Annotation Input¶
Annotations map categorical terms to labels present in your matrix. HiMaLAYAS filters labels to the matrix universe, then applies term-size filters.
Signature¶
Annotations(
term_to_labels: Dict[str, Iterable[str]],
matrix: Matrix,
*,
min_term_size: int = 2,
max_term_size: int | None = None,
)
Parameters¶
| Parameter | Type | Default | Description |
|---|---|---|---|
term_to_labels |
Dict[str, Iterable[str]] |
required | Mapping from term to labels (genes, recipes, proteins). |
matrix |
Matrix |
required | Provides the label universe. |
min_term_size |
int |
2 |
Minimum number of matrix-overlapping labels required for a term to be retained. |
max_term_size |
int | None |
None |
Maximum number of matrix-overlapping labels allowed for a term to be retained. |
Expected Mapping Format¶
term_to_labels = {
"mitochondrion inheritance": ["GEM1", "PTC1", "ARP2", "ADY3"],
"vacuole inheritance": ["VPS15", "VAC17", "PEP7", "VPS3"],
}
Each key is an annotation term, and each value is a list of matrix label IDs.

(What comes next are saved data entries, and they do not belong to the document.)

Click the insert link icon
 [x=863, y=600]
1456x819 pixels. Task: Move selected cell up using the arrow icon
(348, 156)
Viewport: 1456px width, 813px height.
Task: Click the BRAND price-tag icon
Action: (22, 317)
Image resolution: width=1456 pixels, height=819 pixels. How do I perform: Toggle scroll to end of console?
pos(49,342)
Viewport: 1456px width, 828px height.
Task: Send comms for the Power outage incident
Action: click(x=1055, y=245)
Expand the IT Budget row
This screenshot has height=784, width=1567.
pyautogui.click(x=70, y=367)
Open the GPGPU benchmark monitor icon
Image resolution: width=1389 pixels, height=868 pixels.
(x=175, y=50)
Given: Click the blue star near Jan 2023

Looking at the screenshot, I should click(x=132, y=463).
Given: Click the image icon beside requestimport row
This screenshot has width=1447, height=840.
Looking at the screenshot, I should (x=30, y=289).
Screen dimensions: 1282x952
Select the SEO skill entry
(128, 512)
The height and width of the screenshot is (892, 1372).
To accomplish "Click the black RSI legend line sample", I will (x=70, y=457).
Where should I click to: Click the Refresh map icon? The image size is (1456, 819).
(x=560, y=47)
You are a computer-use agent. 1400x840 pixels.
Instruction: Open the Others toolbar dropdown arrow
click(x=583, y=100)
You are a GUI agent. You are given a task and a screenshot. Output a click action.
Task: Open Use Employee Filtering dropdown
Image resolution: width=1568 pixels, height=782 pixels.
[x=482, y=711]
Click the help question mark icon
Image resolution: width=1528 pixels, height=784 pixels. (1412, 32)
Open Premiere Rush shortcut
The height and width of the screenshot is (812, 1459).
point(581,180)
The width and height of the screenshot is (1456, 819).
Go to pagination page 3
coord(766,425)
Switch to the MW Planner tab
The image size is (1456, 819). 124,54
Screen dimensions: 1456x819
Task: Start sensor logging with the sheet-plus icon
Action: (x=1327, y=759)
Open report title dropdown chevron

Labels must match matrix row labels exactly.
Common Attributes¶
| Attribute | Type | Description |
|---|---|---|
annotations.matrix_labels |
set[str] |
Matrix label universe used to filter incoming annotation labels. |
annotations.term_to_labels |
Dict[str, set[str]] |
Filtered term-to-label mapping retained on the object after dropping labels not present in the matrix. |
Common Methods¶
| Method | Description |
|---|---|
annotations.terms |
Returns retained annotation terms after overlap filtering. |
annotations.rebind(matrix) |
Returns a new Annotations object aligned to a new matrix label universe (useful for zoom and subset workflows). |
terms¶
Returns retained annotation terms after overlap filtering.
rebind¶
Returns a new Annotations object aligned to a new matrix label universe.
| Parameter | Type | Default | Description |
|---|---|---|---|
matrix |
Matrix |
required | New matrix whose label universe will be used to re-filter terms. |
Example (GO Biological Process)¶
import json
from himalayas import Annotations
with open("data/go_bp_name_to_orfs.json", "r", encoding="utf-8") as fh:
go_bp = json.load(fh)
annotations = Annotations(go_bp, matrix)
Example (Country to Recipes)¶
country_to_recipes = {
"Italy": ["r_001", "r_105", "r_214"],
"India": ["r_002", "r_003"],
}
annotations = Annotations(country_to_recipes, matrix)
Common Errors¶
Labels for term ... must be an iterable of labelsif a term maps to a string.No annotation terms overlap matrix labelsif none of the labels match the matrix.
Notes¶
- Terms are filtered by matrix overlap and term size limits.
- Keep
min_term_size=2as the default floor for analysis-ready runs.